**Task directions:** Among the entries below, find each line with "agent" and show it.

Data items:
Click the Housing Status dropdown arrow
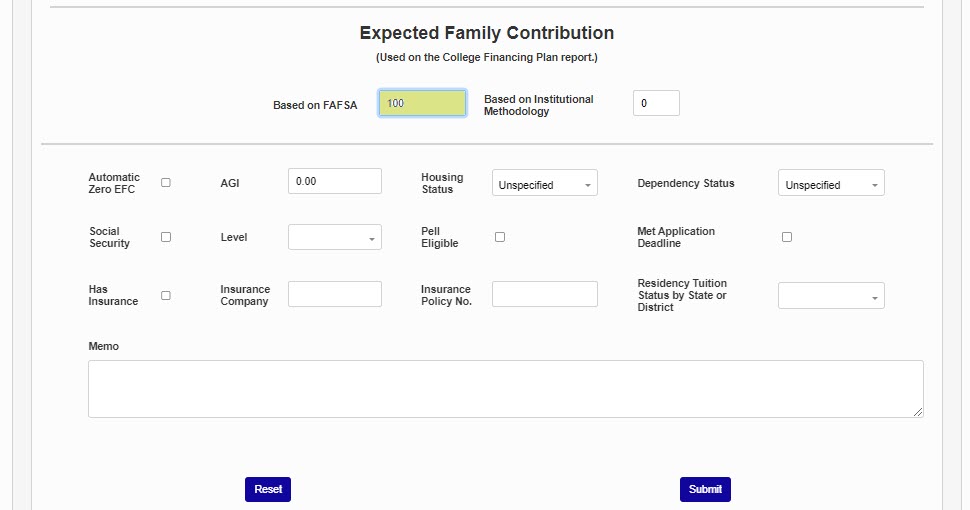This screenshot has height=510, width=970. 588,185
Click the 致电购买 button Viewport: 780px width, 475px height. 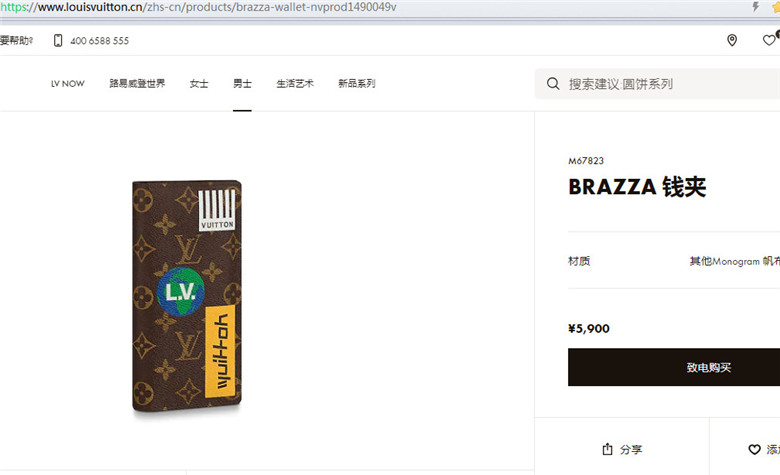click(674, 367)
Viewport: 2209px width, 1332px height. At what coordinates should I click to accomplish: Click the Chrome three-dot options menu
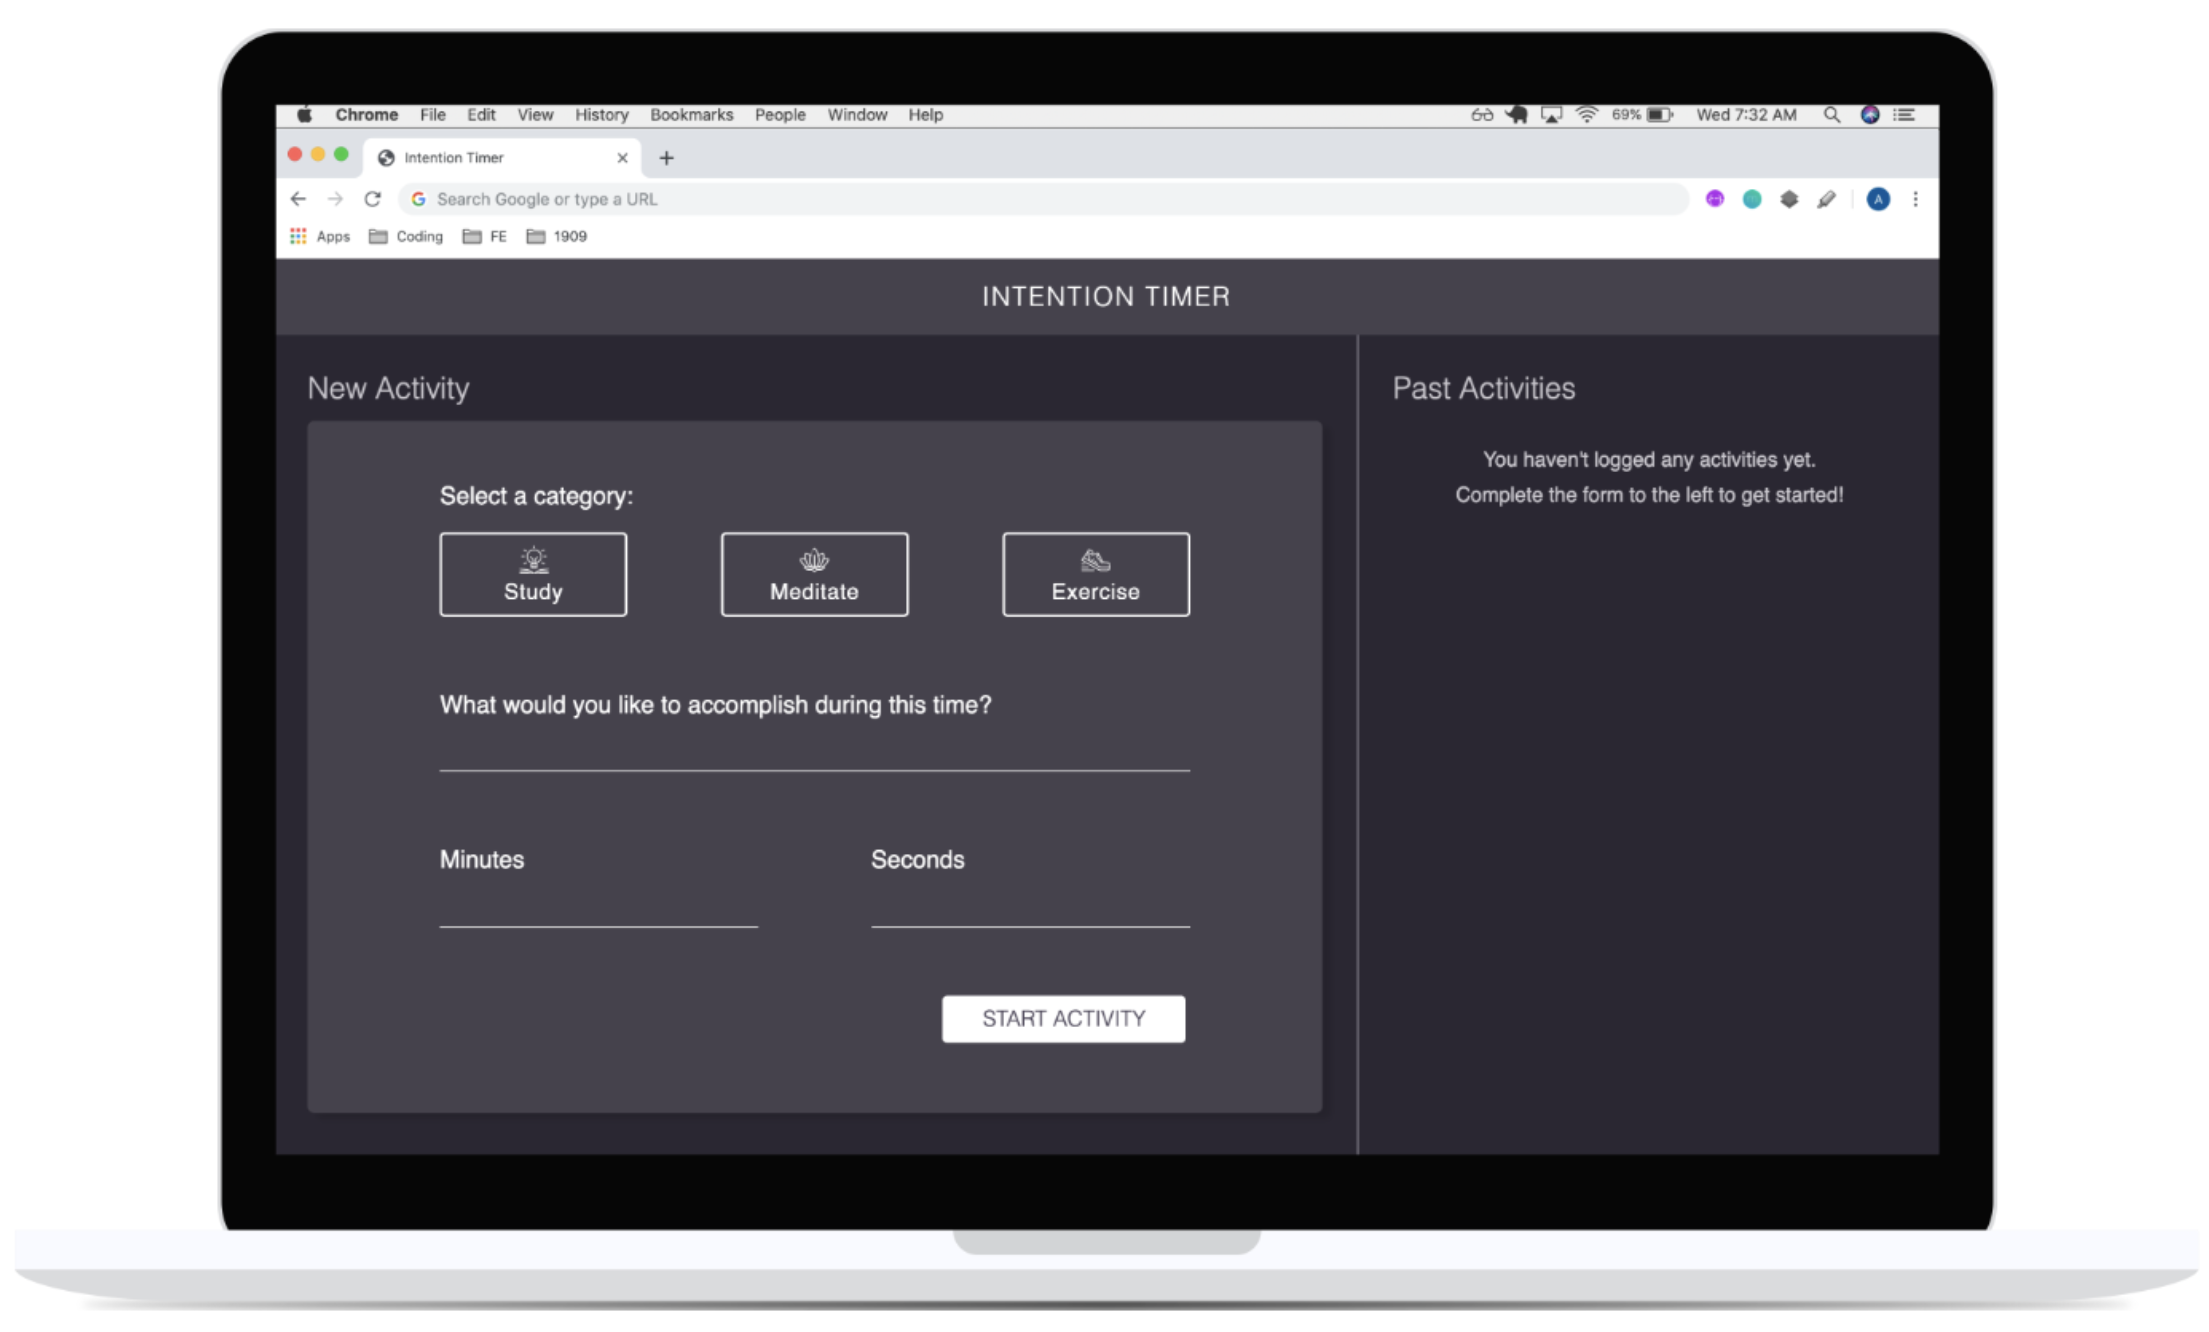pos(1916,199)
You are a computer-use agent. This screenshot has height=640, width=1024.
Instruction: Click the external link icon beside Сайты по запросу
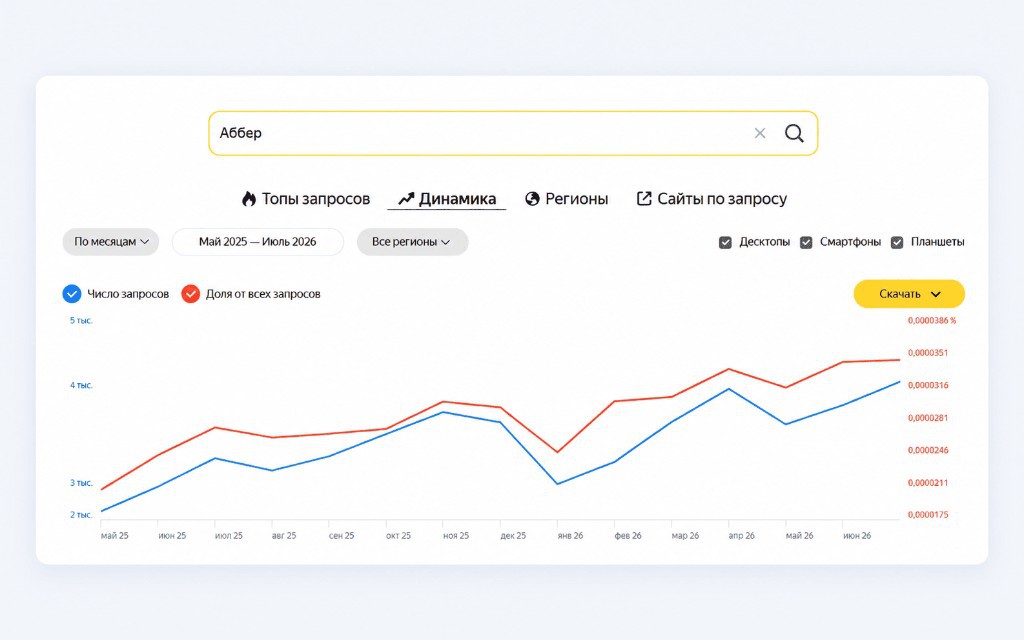(x=644, y=198)
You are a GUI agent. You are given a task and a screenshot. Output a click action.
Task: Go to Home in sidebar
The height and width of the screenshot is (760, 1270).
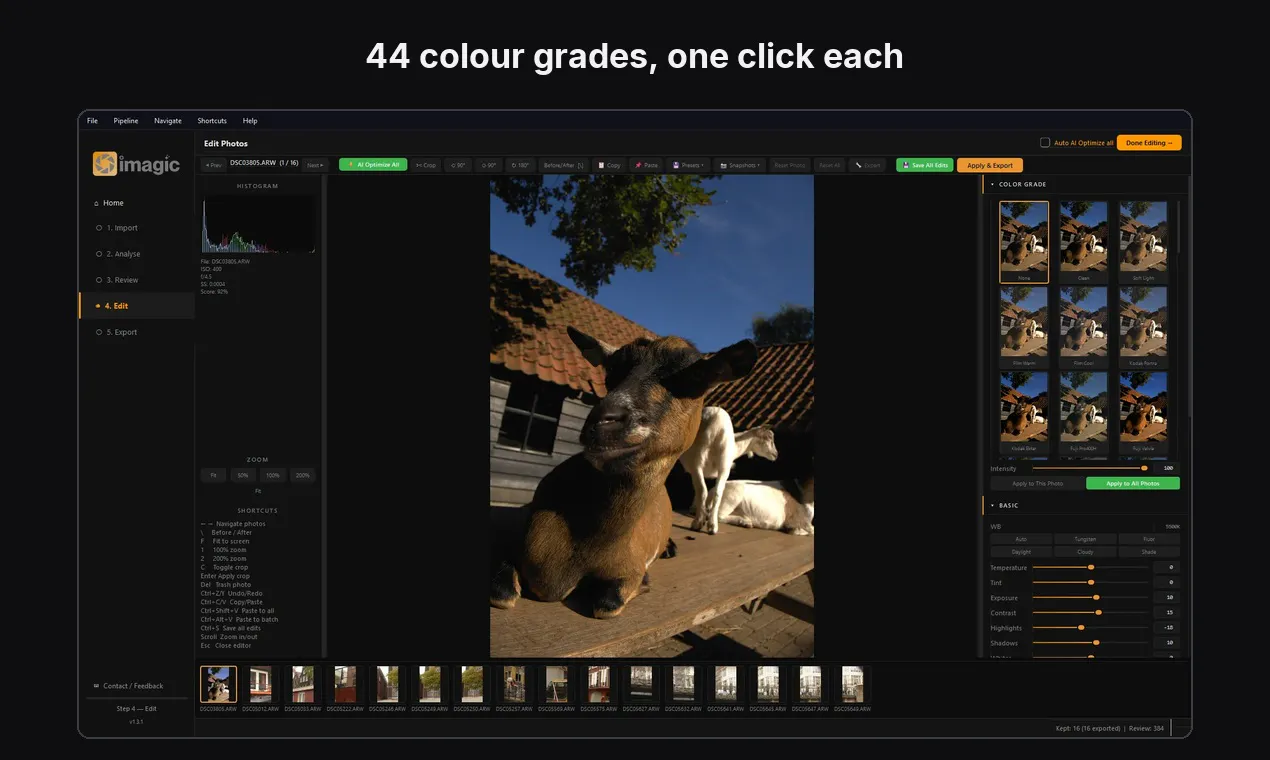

**Response to the task:**
You are a computer-use agent. This screenshot has height=640, width=1024.
You are a GUI agent. You are given a task and a screenshot. Output a click action.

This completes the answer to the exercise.